BARKETT, Justice, dissenting.

This appellant was eighteen years of age at the time the crime was committed, and his mental age was twelve. There is little question that he is mentally retarded, with an IQ of between 60 and 69. See Ellis & Luckasson, Mentally Retarded Criminal Defendants, 53 Geo.Wash.L.Rev. 414, 423 (1985) (persons with IQs between approximately *84 55 and 70 "have a substantial disability"). His age alone constitutes a significant mitigating factor under the death penalty statute. ยง 921.141(6)(g), Fla. Stat. (1985). While the United States Supreme Court has not directly addressed the issue, I conclude that imposing the death penalty on a mentally retarded person constitutes cruel and unusual punishment under both the federal constitution and article I, section 17 of the Florida Constitution.

At the very least, I believe this appellant is entitled to an evidentiary hearing on his claim of ineffective assistance of trial counsel. If counsel had conducted a reasonable investigation, he would have discovered a documented history of psychosis dating back to age eight. Particularly important are hospital records reflecting that at age eight, appellant was placed in a psychiatric hospital for treatment of a cerebral dysfunction. During this episode, appellant was physically restrained and treated with psychotropic drugs commonly prescribed for the treatment of psychosis.

Appellant submits that Dr. Harry Krop, appellant's expert, would have established the existence of statutory mitigating factors had he only known the information contained in these medical records. Specifically, Krop would have testified that appellant acted under duress, was emotionally disturbed, was substantially dominated by others, and suffered from a substantially impaired ability to conform his behavior to the requirements of law. Counsel's failure to apprise this expert of appellant's background constitutes prejudicially ineffective assistance of counsel, which was not cured by introduction of general evidence about appellant's troubled emotional history as described solely by his family.

Moreover, I believe the majority fails to analyze appellant's claim of ineffective assistance of counsel under the applicable law. See, e.g., Strickland v. Washington, 466 U.S. 668, 694, 104 S. Ct. 2052, 2068, 80 L. Ed. 2d 674 (1984). The sweeping statement that "couching a barred claim in terms of ineffective assistance of counsel will not revive such a claim," majority opinion, at 83, is at best unclear and at worst a rule that would vitiate virtually any claim of ineffectiveness of counsel. Ineffective assistance necessarily concerns matters counsel failed to raise below, which by definition thus are procedurally barred. The issue in any claim of ineffectiveness is not the procedural bar, but whether counsel's deficiency, if any, led to a "reasonable probability that ... the result of the proceeding would have been different." Strickland, 466 U.S. at 694, 104 S. Ct. at 2068. The facile standard applied by the majority could result in every claim of ineffectiveness being summarily dismissed as a subterfuge for raising barred claims.

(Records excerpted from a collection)
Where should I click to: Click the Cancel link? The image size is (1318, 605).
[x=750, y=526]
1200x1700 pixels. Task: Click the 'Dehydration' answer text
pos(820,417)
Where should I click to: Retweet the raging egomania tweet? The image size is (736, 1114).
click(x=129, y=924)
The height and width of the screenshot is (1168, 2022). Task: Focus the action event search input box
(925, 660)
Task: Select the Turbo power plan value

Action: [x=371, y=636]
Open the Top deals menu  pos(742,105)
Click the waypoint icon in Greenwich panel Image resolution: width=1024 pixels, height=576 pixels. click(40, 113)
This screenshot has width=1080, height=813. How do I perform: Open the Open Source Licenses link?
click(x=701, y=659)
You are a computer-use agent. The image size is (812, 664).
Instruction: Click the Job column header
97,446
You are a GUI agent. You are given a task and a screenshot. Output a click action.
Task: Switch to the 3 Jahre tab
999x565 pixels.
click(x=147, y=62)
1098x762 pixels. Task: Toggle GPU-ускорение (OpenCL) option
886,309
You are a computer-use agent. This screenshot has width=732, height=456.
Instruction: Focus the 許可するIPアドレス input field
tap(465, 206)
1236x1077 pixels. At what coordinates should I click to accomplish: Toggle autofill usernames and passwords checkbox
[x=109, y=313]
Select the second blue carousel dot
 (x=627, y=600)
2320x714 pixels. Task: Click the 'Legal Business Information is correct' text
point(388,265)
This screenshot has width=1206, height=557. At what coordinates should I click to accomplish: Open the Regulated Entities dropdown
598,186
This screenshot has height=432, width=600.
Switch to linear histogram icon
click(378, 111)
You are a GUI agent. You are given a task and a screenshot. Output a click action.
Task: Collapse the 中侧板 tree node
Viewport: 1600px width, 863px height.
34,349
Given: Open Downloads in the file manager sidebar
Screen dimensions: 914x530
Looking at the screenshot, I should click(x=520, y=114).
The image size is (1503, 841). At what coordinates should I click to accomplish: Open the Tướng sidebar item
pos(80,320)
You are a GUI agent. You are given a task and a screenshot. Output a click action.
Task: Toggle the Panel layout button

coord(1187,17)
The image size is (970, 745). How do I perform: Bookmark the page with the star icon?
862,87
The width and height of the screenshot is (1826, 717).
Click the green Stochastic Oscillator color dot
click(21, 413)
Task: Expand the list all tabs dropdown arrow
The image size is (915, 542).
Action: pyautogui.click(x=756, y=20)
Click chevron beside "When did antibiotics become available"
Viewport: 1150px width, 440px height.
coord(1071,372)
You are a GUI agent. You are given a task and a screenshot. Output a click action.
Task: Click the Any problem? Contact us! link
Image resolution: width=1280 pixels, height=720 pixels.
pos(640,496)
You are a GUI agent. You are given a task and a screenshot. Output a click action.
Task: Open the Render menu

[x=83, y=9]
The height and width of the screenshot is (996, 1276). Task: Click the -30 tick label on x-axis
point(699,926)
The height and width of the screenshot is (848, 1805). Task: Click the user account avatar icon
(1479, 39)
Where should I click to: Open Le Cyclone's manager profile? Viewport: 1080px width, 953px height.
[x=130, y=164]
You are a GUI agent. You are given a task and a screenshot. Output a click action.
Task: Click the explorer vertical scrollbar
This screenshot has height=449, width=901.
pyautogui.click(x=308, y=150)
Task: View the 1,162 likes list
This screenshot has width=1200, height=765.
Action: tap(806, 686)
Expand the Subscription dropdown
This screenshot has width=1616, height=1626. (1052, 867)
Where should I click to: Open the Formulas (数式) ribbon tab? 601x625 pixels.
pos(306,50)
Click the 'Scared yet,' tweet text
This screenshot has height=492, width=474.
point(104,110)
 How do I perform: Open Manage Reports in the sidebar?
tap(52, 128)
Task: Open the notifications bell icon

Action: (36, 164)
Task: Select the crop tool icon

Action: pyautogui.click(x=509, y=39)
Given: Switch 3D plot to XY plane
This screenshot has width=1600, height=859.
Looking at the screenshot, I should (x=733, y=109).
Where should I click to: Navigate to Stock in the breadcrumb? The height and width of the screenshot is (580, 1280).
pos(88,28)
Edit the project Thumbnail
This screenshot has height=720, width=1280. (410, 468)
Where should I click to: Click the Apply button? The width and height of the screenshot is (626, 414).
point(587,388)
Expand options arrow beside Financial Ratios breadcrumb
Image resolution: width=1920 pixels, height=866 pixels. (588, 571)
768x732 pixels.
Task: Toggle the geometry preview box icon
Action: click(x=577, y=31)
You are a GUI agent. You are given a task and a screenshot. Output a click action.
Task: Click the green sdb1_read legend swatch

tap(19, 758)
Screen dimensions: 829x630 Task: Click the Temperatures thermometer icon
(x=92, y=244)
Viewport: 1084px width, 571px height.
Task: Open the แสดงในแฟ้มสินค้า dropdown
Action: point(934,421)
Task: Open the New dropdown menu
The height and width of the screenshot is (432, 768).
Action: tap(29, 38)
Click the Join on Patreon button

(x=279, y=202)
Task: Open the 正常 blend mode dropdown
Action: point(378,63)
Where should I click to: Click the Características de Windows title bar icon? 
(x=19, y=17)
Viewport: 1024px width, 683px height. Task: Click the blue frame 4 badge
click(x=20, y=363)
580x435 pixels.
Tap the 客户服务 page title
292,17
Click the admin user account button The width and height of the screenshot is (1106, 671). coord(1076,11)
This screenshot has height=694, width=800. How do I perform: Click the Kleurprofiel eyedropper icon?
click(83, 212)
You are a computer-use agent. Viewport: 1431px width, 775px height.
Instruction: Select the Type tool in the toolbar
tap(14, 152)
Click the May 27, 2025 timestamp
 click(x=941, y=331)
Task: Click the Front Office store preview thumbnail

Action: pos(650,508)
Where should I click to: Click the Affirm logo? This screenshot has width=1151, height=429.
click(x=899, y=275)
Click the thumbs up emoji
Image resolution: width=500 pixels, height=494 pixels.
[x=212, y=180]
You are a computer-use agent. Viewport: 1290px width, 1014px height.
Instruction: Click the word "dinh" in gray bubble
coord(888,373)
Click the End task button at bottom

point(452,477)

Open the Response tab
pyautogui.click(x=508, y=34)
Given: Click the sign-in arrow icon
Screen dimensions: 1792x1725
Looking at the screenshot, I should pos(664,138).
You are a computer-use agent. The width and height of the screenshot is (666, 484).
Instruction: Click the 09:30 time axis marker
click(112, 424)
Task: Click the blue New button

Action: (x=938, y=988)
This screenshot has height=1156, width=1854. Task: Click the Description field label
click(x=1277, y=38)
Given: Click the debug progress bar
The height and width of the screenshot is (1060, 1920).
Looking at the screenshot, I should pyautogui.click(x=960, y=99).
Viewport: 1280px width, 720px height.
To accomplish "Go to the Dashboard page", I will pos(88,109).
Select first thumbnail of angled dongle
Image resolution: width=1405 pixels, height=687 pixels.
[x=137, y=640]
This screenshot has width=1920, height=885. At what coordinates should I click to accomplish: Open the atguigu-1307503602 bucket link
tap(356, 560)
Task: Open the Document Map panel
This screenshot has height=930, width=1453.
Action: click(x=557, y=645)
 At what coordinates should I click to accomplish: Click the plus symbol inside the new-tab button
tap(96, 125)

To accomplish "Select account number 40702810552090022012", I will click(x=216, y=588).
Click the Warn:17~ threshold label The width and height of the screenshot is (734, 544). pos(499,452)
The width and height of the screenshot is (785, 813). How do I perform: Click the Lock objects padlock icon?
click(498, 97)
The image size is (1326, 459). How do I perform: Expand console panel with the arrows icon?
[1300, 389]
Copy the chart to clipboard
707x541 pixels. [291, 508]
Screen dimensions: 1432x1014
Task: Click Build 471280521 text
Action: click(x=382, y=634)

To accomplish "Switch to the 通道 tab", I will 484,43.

*Set of tasks*.
a: Answer these questions about the dissent, one per line:
(i) What was the appellant's mental age at the time the crime was committed?
(ii) At what age was the appellant placed in a psychiatric hospital for treatment of a cerebral dysfunction?
(iii) Whose testimony, according to the appellant, would have established statutory mitigating factors if that person had known what the medical records contained?
b: Summarize the dissent in two sentences.
c: Pick up the dissent after its final sentence and continue it.

*Per-task outputs*.
a:
(i) Twelve.
(ii) Eight.
(iii) Dr. Harry Krop, the appellant's expert.

b: Justice Barkett concludes that executing the appellant, a mentally retarded eighteen-year-old with a mental age of twelve, would be cruel and unusual punishment, and at minimum he deserves an evidentiary hearing because trial counsel failed to find records of psychosis dating to age eight that could have let his expert establish statutory mitigating factors. The dissent also faults the majority for dismissing the ineffective-assistance claim as a barred claim instead of applying the Strickland standard of whether counsel's deficiency created a reasonable probability of a different result.

c:
Finally, I believe the trial judge erred in failing to let this appellant add several new claims to his request for relief. Nine days were left before the scheduled execution, and two weeks remained during which the warrant would be active. The trial court summarily denied appellant a hearing as to whether his counsel had performed with due diligence. Because a man's life is at stake, I conclude that it was fundamentally unfair not to afford appellant the requested hearing. The death penalty must be applied "fairly, and with reasonable consistency, or not at all." Eddings v. Oklahoma, 455 U.S. 104, 112, 102 S. Ct. 869, 875, 71 L. Ed. 2d 1 (1982). This principle means that a court must consider any point raised by a condemned prisoner as a reason why the death penalty should not be imposed.

KOGAN, J., concurs.


[1] Judge Green is now retired. Both the court reporter and Wood's trial counsel identified the voice on the tape as being Judge Green's.

[2] Thus, the record filed with this Court, which supports CCR's claim, was refuted.

[3] The court noted that it limited CCR's questioning of the court reporter only because CCR asked him only purely speculative type questions.

[4] There is no question of CCR's effectiveness in this case. See Troedel v. State, 479 So. 2d 736 (Fla. 1985).